Stored records:
+===+

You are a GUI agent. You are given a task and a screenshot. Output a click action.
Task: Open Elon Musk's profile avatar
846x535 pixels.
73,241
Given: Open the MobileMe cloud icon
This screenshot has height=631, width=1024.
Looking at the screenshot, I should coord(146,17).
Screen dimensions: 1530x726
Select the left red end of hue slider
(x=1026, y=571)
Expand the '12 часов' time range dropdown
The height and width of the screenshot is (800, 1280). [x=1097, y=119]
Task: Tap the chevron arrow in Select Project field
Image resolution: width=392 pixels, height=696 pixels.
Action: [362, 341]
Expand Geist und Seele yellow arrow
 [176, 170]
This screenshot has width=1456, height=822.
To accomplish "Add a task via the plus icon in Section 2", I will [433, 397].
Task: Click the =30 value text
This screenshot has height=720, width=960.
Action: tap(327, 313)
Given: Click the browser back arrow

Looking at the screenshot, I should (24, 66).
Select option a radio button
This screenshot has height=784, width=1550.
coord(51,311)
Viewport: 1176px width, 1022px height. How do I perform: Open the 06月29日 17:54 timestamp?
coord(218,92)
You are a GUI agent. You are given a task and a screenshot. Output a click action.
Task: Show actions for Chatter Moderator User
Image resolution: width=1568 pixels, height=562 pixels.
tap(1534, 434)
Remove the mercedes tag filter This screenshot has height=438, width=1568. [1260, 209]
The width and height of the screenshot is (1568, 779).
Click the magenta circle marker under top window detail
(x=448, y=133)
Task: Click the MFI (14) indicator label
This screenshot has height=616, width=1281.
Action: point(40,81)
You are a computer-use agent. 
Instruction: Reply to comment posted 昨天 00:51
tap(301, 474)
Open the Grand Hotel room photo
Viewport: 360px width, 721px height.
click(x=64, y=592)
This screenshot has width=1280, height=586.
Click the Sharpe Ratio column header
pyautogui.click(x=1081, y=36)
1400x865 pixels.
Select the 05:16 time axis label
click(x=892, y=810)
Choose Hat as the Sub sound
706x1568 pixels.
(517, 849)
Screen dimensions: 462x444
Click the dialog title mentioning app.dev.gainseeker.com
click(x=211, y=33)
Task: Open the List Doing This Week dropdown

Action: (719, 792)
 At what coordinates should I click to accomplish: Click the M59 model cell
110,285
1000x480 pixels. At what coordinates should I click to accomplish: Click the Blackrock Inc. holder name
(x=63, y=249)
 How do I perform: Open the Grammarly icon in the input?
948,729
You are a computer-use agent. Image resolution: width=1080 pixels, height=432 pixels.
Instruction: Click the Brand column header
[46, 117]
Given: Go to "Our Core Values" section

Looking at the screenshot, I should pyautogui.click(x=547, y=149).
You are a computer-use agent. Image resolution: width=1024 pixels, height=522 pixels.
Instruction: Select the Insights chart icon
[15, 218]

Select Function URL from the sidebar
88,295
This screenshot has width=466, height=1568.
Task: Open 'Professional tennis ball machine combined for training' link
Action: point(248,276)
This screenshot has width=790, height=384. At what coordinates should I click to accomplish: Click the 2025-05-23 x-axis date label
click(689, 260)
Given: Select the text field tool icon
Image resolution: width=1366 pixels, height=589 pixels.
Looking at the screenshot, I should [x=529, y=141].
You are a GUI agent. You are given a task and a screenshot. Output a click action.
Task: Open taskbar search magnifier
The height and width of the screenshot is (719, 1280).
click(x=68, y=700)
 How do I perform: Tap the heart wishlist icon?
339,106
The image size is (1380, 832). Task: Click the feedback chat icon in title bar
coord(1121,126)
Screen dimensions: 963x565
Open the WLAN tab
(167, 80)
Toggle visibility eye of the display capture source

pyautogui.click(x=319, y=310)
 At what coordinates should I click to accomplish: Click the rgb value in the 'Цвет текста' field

+===+

* _Your objective_: Each entry must be output exactly as it was written.

* _Answer to this exercise_:
You are a GUI agent. You are given a task and a screenshot. Output a click action.
Task: Open Elon Musk's profile avatar
846x535 pixels.
73,241
Given: Open the MobileMe cloud icon
This screenshot has height=631, width=1024.
Looking at the screenshot, I should coord(146,17).
Screen dimensions: 1530x726
Select the left red end of hue slider
(x=1026, y=571)
Expand the '12 часов' time range dropdown
The height and width of the screenshot is (800, 1280). [x=1097, y=119]
Task: Tap the chevron arrow in Select Project field
Image resolution: width=392 pixels, height=696 pixels.
Action: [362, 341]
Expand Geist und Seele yellow arrow
 [176, 170]
This screenshot has width=1456, height=822.
To accomplish "Add a task via the plus icon in Section 2", I will [433, 397].
Task: Click the =30 value text
This screenshot has height=720, width=960.
Action: tap(327, 313)
Given: Click the browser back arrow

Looking at the screenshot, I should (24, 66).
Select option a radio button
This screenshot has height=784, width=1550.
coord(51,311)
Viewport: 1176px width, 1022px height. How do I perform: Open the 06月29日 17:54 timestamp?
coord(218,92)
You are a GUI agent. You are given a task and a screenshot. Output a click action.
Task: Show actions for Chatter Moderator User
Image resolution: width=1568 pixels, height=562 pixels.
tap(1534, 434)
Remove the mercedes tag filter This screenshot has height=438, width=1568. [1260, 209]
The width and height of the screenshot is (1568, 779).
Click the magenta circle marker under top window detail
(x=448, y=133)
Task: Click the MFI (14) indicator label
This screenshot has height=616, width=1281.
Action: point(40,81)
You are a computer-use agent. 
Instruction: Reply to comment posted 昨天 00:51
tap(301, 474)
Open the Grand Hotel room photo
Viewport: 360px width, 721px height.
click(x=64, y=592)
This screenshot has width=1280, height=586.
Click the Sharpe Ratio column header
pyautogui.click(x=1081, y=36)
1400x865 pixels.
Select the 05:16 time axis label
click(x=892, y=810)
Choose Hat as the Sub sound
706x1568 pixels.
(517, 849)
Screen dimensions: 462x444
Click the dialog title mentioning app.dev.gainseeker.com
click(x=211, y=33)
Task: Open the List Doing This Week dropdown

Action: (719, 792)
 At what coordinates should I click to accomplish: Click the M59 model cell
110,285
1000x480 pixels. At what coordinates should I click to accomplish: Click the Blackrock Inc. holder name
(x=63, y=249)
 How do I perform: Open the Grammarly icon in the input?
948,729
You are a computer-use agent. Image resolution: width=1080 pixels, height=432 pixels.
Instruction: Click the Brand column header
[46, 117]
Given: Go to "Our Core Values" section

Looking at the screenshot, I should pyautogui.click(x=547, y=149).
You are a computer-use agent. Image resolution: width=1024 pixels, height=522 pixels.
Instruction: Select the Insights chart icon
[15, 218]

Select Function URL from the sidebar
88,295
This screenshot has width=466, height=1568.
Task: Open 'Professional tennis ball machine combined for training' link
Action: point(248,276)
This screenshot has width=790, height=384. At what coordinates should I click to accomplish: Click the 2025-05-23 x-axis date label
click(689, 260)
Given: Select the text field tool icon
Image resolution: width=1366 pixels, height=589 pixels.
Looking at the screenshot, I should [x=529, y=141].
You are a GUI agent. You are given a task and a screenshot. Output a click action.
Task: Open taskbar search magnifier
The height and width of the screenshot is (719, 1280).
click(x=68, y=700)
 How do I perform: Tap the heart wishlist icon?
339,106
The image size is (1380, 832). Task: Click the feedback chat icon in title bar
coord(1121,126)
Screen dimensions: 963x565
Open the WLAN tab
(167, 80)
Toggle visibility eye of the display capture source

pyautogui.click(x=319, y=310)
 At what coordinates should I click to accomplish: Click the rgb value in the 'Цвет текста' field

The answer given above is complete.